→ Perintah Kerja: Tuliskan kembali bagian artikel tentang gagal bayar pinjol di sektor pertanian, mulai dari "Namun demikian, Sunu" dan terus hingga "besar untuk berkembang.".

→ Kutipan Dokumen:
Bisnis.com, JAKARTA — Asosiasi Fintech Pendanaan Bersama Indonesia (AFPI) menyampaikan bahwa pandemi Covid-19 memicu fintech P2P lending atau pinjaman online (pinjol), terutama di sektor pertanian atau agrikultur mengalami gagal bayar.
Sekretaris Jenderal AFPI Sunu Widyatmoko mengatakan krisis pandemi membuat peminjam dana (borrower) menjadi lebih agresif membeli barang. Sayangnya, pada saat mendistribusikan barang tidak sesuai dengan harapan dan perhitungan kalkulasi.
“Itu [gagal bayar] adalah kejadian yang terjadi pada saat pandemi yang mungkin tidak bisa terselesaikan hingga saat ini sehingga terjadi dispute,” ujar Sunu saat ditemui di Kementerian Koperasi dan UKM, Jakarta, Kamis (14/9/2023).
Namun demikian, Sunu menilai fintech pertanian diproyeksi masih akan terus melaju. Pasalnya, kata Sunu, industri fintech merupakan industri yang agile dan memiliki peluang yang besar untuk berkembang.
“Kami tetap optimis karena margin yang besar itu ada di sektor pertanian, meski risikonya besar,” imbuhnya.

→ Isi Data:
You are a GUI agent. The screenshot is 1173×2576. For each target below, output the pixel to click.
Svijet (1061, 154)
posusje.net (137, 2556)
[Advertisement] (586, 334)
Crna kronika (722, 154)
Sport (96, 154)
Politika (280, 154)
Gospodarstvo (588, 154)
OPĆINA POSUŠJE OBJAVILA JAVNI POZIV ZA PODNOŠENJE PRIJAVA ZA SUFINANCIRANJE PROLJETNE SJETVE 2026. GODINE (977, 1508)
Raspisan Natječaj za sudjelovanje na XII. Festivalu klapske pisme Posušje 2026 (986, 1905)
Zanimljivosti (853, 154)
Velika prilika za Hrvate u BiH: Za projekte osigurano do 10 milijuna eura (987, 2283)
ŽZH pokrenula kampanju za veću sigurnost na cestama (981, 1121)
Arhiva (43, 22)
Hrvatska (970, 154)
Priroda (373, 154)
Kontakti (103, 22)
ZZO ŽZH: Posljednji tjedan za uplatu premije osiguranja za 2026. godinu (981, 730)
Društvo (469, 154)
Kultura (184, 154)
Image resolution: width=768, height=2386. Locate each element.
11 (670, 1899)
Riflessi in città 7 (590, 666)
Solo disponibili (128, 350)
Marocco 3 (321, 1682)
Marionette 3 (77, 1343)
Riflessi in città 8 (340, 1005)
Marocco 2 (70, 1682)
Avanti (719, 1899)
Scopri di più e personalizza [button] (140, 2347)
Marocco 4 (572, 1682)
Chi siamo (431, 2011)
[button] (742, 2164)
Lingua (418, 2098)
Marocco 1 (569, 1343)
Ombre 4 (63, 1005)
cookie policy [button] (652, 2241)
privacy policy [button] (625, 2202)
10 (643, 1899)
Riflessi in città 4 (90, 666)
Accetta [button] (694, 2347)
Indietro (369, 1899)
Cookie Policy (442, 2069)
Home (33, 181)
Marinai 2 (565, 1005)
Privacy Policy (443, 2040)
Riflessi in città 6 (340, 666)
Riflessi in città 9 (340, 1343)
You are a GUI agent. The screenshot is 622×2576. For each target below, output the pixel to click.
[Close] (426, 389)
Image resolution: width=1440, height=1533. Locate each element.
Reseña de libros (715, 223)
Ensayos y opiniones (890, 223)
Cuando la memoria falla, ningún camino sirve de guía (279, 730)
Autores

→ Bagian Jawaban:
Namun demikian, Sunu menilai fintech pertanian diproyeksi masih akan terus melaju. Pasalnya, kata Sunu, industri fintech merupakan industri yang agile dan memiliki peluang yang besar untuk berkembang.